Par amendement n° 150, MM. Loridant, Fischer, Muzeau et les membres du groupe
communiste républicain et citoyen proposent de rétablir le II de l'article 5
dans la rédaction suivante :
« II. - Les fonds d'investissement créés en vertu des dispositions du 3 de
l'article L. 442-5 du code du travail sont centralisés par la Caisse des dépôts
et consignations. »
La parole est à M. Fischer.
M. Guy Fischer.
J'ai le sentiment d'avoir pu développer l'état d'esprit dans lequel nous avons
travaillé sur ce projet de loi. En conséquence, je vais me dispenser de longs
commentaires sur cet amendement, qui vise à permettre une utilisation optimale
de la part de la RSP dévolue aux investissements de l'entreprise.
M. le président.
Je vous remercie pour cette concision, mon cher collègue !

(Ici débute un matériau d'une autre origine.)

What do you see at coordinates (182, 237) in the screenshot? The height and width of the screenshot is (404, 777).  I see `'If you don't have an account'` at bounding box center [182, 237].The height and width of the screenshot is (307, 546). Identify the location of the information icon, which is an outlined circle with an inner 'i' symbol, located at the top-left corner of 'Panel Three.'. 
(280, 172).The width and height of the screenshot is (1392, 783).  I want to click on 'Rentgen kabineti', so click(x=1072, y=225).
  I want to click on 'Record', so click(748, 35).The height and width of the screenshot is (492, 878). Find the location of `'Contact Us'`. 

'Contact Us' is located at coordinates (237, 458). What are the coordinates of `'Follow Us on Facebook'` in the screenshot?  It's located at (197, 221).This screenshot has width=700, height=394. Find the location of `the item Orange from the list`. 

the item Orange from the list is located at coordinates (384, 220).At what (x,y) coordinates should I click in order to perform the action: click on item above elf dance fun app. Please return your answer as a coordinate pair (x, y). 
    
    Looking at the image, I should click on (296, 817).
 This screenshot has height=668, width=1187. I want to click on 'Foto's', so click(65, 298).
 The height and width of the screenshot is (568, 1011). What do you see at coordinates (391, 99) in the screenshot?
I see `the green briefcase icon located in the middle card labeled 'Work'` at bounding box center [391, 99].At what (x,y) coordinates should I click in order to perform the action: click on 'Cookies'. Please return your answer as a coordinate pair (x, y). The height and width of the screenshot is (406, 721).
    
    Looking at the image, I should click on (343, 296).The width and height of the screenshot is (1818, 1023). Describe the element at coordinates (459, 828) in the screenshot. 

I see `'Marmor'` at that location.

Quel est l'avis de la commission ?
M. Joseph Ostermann,
rapporteur.
Défavorable.
M. le président.
Quel est l'avis du Gouvernement ?
M. François Patriat,
secrétaire d'Etat.
Je ne reprendrai pas ma démonstration.
M. Fischer souhaite que l'épargne salariale et la participation s'inscrivent
dans la perspective d'une affectation plus ciblée. Les éléments d'apaisement
que je lui ai apportés et la volonté affirmée du Gouvernement de poursuivre le
financement du logement social grâce aux fonds déposés à la Caisse des dépôts
et consignations doivent être de nature à le rassurer !
M. le président.
L'amendement est-il maintenu, monsieur Fischer ?
M. Guy Fischer.
Il faut bien exister, monsieur le président, et donc parfois maintenir.
(Sourires.)
M. François Patriat,
secrétaire d'Etat.
Il arrive même que l'existence précède l'essence !
(Nouveaux sourires.)
M. le président.
Personne ne demande la parole ?...
Je mets aux voix l'amendement n° 150, repoussé par la commission et par le
Gouvernement.
(L'amendement n'est pas adopté.)
M. le président.
Personne ne demande la parole ?...
Je mets aux voix l'article 5, modifié.